DER REIZ DES VERBORGENEN
Thorsten Havener (46) liebt das Rätselhafte und Geheimnisvolle. Der Mentalist und Zauberkünstler beschäftigt sich seit seinem 13. Lebensjahr mit dem Thema und betont, dass Geheimnisse keineswegs nur dunkel und schwer sind. Um die positiven Facetten von Heimlichkeiten geht es auch in seinem aktuellen Buch „Sag es keinem weiter“. „Für mich ist ein Geheimnis das, was ich bewusst nicht weitererzähle. Und darin bin ich schon allein von Berufs wegen ziemlich gut. Nur durch das Verborgene kann in den Köpfen meiner Zuschauer eine magische Welt entstehen. Würden meine Tricks gelüftet werden, könnte ich einpacken.“ Dennoch, sagt Havener, habe auch das Teilen von Heimlichkeiten einen wichtigen Sinn.

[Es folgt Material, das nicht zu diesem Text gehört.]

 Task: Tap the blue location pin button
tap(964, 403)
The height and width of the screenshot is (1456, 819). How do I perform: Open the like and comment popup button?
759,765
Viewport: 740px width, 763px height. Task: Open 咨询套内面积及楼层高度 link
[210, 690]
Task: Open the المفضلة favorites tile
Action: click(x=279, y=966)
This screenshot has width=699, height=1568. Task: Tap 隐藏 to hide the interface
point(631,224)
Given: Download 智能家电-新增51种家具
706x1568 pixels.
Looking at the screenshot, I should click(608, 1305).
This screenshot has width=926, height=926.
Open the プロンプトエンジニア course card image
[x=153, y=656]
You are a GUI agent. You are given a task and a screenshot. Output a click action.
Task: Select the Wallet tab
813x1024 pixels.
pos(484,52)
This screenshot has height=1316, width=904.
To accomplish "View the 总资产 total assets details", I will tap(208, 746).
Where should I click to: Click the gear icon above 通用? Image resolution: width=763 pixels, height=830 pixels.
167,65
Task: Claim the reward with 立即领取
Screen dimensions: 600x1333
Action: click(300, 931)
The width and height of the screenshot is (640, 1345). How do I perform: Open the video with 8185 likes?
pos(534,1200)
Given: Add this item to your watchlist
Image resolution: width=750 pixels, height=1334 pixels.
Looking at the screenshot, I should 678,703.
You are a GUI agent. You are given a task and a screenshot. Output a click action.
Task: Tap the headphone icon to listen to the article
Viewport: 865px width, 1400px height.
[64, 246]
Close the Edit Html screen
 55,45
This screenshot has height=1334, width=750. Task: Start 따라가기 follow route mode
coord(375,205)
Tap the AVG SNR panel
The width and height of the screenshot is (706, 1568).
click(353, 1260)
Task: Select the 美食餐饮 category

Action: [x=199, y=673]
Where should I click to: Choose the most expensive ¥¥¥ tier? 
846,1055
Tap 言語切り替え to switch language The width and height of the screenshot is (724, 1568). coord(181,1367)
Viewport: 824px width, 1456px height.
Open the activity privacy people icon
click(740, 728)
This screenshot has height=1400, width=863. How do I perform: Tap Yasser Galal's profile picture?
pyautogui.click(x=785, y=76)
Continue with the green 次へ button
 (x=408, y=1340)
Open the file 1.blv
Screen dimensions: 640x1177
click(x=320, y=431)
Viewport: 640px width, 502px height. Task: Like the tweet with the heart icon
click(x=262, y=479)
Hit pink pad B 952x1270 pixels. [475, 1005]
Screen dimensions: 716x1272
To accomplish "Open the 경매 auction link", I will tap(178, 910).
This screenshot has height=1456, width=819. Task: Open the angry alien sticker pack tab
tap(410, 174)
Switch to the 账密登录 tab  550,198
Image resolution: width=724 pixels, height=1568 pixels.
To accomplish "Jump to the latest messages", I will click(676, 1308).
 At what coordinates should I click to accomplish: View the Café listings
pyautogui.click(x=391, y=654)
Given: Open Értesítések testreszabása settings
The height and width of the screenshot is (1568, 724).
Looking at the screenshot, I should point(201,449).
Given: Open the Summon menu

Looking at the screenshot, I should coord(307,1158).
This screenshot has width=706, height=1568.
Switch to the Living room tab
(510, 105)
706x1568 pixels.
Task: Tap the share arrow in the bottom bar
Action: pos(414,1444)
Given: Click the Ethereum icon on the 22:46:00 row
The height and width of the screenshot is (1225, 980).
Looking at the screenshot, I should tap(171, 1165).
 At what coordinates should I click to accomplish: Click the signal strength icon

GEHEIMNISSE SCHAFFEN NÄHE UND DISTANZ
„Bei der Recherche zu meinem Buch bin ich auf den schönen Satz gestoßen: ,Geheimnisse sind die Währung der Freundschaft.‘ Wir entscheiden, mit wem wir ein Geheimnis teilen. Sobald wir das tun, demonstrieren wir demjenigen gegenüber unser Vertrauen. Geheimnisse können also Menschen verbinden und Beziehungen stärken.“ Mit seinen Kindern, erzählt Thorsten Havener weiter, teile er regelmäßig ganz besondere Heimlichkeiten: „Wenn ich in eine Fernsehsendung eingeladen bin, vereinbaren wir vorher geheime Zeichen. Das sind unauffällige Bewegungen, anhand derer sie am Fernseher sehen, dass ich an sie denke.“ Heimlichkeiten haben aber auch etwas Trennendes: Wer nicht eingeweiht ist, gehört nicht zum Inner Circle. Das kann schmerzen. Im Falle von Pubertierenden sind Rückzug und Geheimniskrämerei allerdings wichtig für deren Entwicklung. Auch wenn’s nervt, sollten wir ihnen ihre Heimlichkeiten lassen. So erleben Jugendliche Autonomie und Unabhängigkeit.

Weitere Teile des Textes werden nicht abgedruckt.